▶ _Work instruction_:
Write out the entries below exactly as they stand. Skip every image.

▶ _Task material_:
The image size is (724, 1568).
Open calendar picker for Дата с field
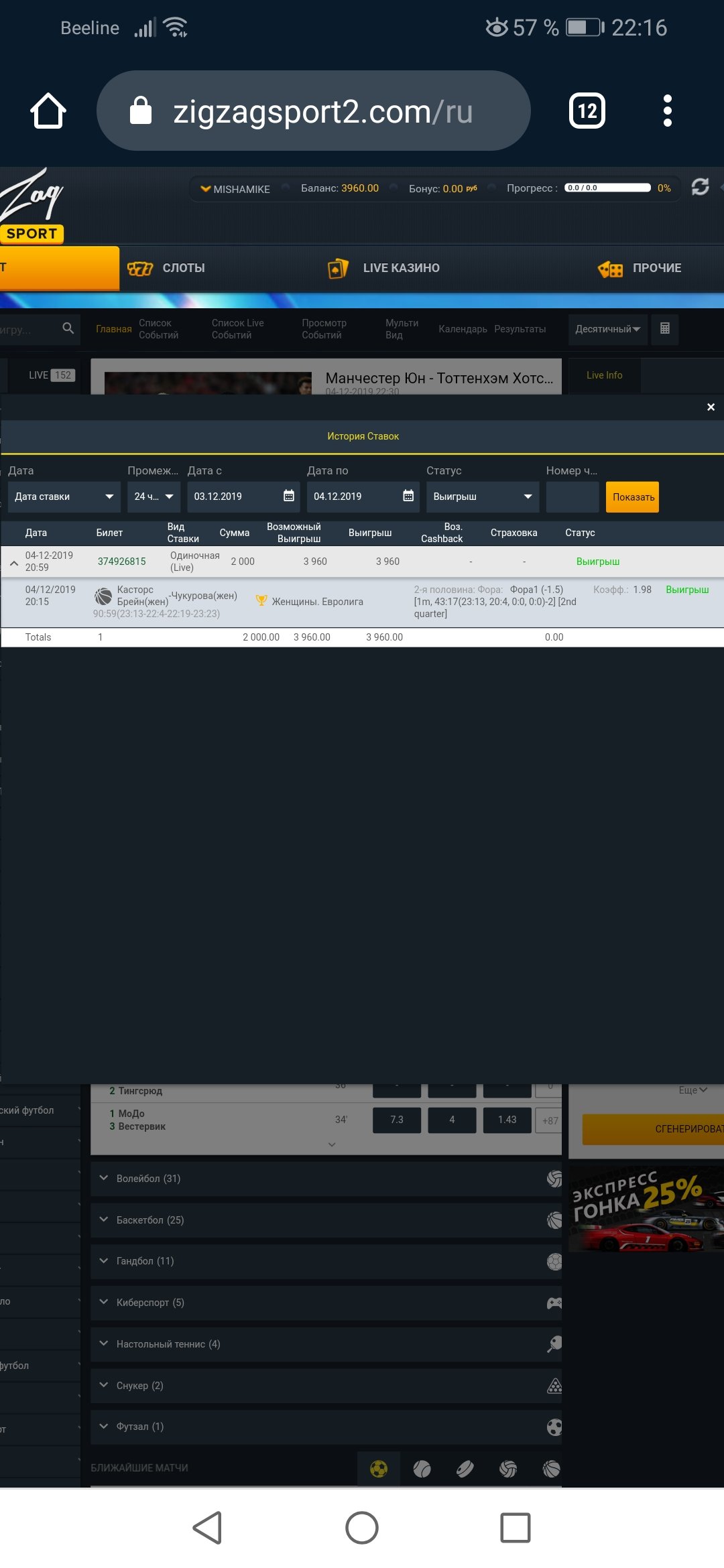click(x=288, y=496)
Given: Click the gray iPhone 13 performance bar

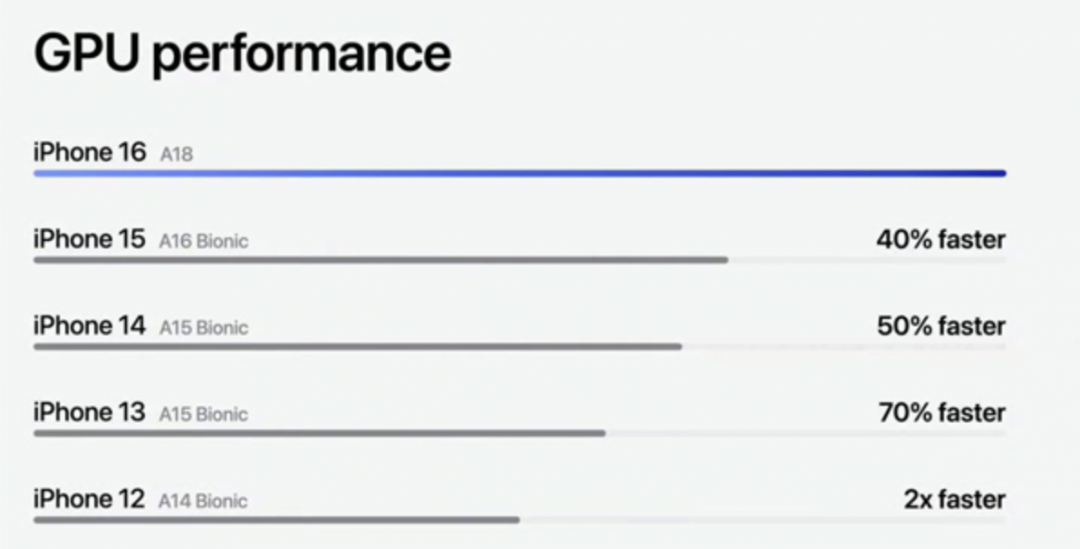Looking at the screenshot, I should point(319,433).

▶ _Result_:
The image size is (724, 1568).
Open calendar picker for Дата с field
click(x=288, y=496)
Given: Click the gray iPhone 13 performance bar

Looking at the screenshot, I should point(319,433).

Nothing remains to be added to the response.